Posts Tagged ‘God’s plan’

Day 182: Acts 2:5-36 — “I Love it when a plan comes together!”

Thursday, July 1st, 2010

I recently saw the movie the A-Team. When I was younger, I used to watch the TV series with the same name and loved watching Col. Smith’s plans come to fruition. He would say, “I love it when a plan comes together!” We marvel at the military, political, or social insight of someone who can make a plan and see it through to the end.

I marvel even more at the plans of God. God has a plan of salvation and even though we try to thwart His plans with our sin and disobedience, God’s plan always comes through. God had told us this day would come, a day the followers had been instructed to “wait” for (Acts 1:4). The word for “Pentecost” literally means, “fiftieth day.” It was used by Diaspora Jews for a day-long harvest festival more commonly known as the “Feast of Weeks” (Shavuot) and scheduled fifty days following Passover. Pentecost was one of three pilgrimage feasts when the entire household of Israel gathered in Jerusalem to celebrate the goodness of God toward the nation (Acts 2:11). “I love it when a plan comes together!”
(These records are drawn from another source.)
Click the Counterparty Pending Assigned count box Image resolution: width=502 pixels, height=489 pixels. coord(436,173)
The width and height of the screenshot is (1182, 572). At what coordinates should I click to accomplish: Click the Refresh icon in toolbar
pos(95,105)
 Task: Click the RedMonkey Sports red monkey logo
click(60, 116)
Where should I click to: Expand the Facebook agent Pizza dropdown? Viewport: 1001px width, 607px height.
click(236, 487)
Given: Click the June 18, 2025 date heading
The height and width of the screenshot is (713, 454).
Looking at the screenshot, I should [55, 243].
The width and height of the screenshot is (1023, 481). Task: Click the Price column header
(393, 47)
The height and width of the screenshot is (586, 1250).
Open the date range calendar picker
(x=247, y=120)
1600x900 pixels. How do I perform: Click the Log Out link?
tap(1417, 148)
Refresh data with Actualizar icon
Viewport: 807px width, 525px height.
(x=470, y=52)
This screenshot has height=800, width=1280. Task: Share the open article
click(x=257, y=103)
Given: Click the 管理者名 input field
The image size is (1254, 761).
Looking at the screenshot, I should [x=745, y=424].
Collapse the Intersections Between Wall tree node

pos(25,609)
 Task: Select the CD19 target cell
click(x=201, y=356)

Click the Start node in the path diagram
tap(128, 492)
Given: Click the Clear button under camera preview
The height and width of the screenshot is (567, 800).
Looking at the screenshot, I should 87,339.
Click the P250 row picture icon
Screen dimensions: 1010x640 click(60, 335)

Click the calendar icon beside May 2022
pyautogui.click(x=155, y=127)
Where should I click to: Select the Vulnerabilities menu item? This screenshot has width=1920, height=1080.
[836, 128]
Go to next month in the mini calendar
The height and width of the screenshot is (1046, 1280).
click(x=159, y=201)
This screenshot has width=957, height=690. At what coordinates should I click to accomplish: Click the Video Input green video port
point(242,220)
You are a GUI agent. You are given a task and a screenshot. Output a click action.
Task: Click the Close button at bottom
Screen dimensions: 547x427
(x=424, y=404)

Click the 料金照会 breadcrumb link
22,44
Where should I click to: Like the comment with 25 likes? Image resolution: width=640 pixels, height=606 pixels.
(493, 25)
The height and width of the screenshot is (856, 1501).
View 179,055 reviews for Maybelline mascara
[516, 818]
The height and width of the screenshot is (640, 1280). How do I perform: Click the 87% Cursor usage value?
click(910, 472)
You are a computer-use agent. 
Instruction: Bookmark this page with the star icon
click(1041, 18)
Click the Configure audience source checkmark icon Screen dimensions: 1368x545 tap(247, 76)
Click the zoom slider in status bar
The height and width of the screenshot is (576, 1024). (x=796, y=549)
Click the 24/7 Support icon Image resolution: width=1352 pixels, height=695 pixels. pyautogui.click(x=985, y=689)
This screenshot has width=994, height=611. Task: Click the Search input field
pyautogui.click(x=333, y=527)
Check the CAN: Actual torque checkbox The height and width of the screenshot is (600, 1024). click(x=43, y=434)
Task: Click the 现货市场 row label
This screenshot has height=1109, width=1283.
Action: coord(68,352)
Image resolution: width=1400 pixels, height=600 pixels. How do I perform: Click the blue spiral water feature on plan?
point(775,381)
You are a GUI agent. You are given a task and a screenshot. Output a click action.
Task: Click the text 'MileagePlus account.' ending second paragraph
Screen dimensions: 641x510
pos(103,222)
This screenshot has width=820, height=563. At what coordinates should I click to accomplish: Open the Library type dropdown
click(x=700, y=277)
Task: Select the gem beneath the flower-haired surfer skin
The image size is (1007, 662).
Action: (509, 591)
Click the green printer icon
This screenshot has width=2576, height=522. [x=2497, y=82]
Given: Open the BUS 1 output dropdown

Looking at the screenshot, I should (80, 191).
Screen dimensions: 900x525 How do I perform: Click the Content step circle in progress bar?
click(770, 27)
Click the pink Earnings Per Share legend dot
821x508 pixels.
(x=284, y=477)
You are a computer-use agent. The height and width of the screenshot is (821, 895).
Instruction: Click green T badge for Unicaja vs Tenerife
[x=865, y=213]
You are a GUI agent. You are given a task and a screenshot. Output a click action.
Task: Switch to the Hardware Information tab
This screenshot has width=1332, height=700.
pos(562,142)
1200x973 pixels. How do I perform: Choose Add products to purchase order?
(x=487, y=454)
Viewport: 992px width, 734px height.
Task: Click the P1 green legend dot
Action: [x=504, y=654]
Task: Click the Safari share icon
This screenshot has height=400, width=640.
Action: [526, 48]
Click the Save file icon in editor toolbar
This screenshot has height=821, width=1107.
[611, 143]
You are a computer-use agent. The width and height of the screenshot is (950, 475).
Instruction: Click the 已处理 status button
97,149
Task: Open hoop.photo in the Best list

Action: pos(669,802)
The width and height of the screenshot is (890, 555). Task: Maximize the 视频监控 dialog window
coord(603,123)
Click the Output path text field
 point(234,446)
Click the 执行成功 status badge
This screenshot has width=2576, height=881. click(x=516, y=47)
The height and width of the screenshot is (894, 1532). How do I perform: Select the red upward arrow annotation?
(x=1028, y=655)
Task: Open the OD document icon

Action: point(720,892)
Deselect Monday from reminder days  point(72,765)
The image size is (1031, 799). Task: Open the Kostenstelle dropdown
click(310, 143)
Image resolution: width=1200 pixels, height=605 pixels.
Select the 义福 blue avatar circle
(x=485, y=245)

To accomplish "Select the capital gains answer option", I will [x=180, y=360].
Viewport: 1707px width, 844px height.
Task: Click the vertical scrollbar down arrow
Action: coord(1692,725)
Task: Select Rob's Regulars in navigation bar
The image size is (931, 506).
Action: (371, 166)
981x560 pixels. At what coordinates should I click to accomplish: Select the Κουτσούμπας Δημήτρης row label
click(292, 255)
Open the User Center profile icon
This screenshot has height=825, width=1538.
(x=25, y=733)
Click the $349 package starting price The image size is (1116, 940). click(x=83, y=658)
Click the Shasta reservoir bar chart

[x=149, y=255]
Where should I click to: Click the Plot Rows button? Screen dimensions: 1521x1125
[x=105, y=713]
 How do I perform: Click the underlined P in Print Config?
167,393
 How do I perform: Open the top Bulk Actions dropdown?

NRSV says, “All of them were filled with the Holy Spirit and began to speak in other languages” (Acts 2:4). The presence of the Holy Spirit in the community’s life is indicated first of all by the miracle of speaking in unknown foreign languages. This miracle indicates the importance of the proclamation of God’s Word, which is central to the church’s responsibility to the risen Christ (Acts 1:8). The dramatic speech is neither ecstatic nor unintelligible; it is language that communicates to others “the wonders of God” (Acts 2:11). The community is filled with the Spirit to express the wonders of God in intelligible and intelligent tongues. “I love it when a plan comes together!”

As you read on in Acts, we should be left with one comment, “I love it when God’s plan comes together!”

Day 165: 2 Kings 23:28-25:30; John 11:45-12:11 — It is not as it seems

Monday, June 14th, 2010

So often we have run through spates of time in life in which nothing seems to go right, no matter what we do or how hard we try. So it is in our readings today. Josiah finds himself on the wrong side politically. His children go into exile, one to Egypt, one to Babylon. Zedekiah finds rebellion does not work. There are two other groups in our readings for whom nothing goes right. The Babylonians fool themselves that they have conquered the people of God, that they are the great ones on earth. Actually they are being used by God to preserve the remnant that He talked about through Isaiah. Isaiah 11:11-12. In much the same way, Caiaphas and the other conspirators are completely unaware that they by nature play into the plans of God to make Jesus the Holy One to save the entire world. Their plans to destroy Jesus lead to His resurrection and their own destruction, Rom. 1:3-4. Someone said man proposes, God disposes.

The ones who “win” in our readings today are not the Babylonians nor the Jewish leadership, it is the God whose hand guides history. The same is true of others today who follow their own minds and whimsy or desires. They believe they win, but they are brief and fade away.

So for us today, let us find ourselves always working with our Great God and Creator, working with Christ in His church. Then we can watch over time how the plans of God work, how our choices to work with Him always turn out for good, perhaps ours directly as we see blessing flow, perhaps for others as God uses us to bless and work with other people. Things are not always as they seem. Ultimate Reality lies not with us, whose sight and might are limited, rather with our God.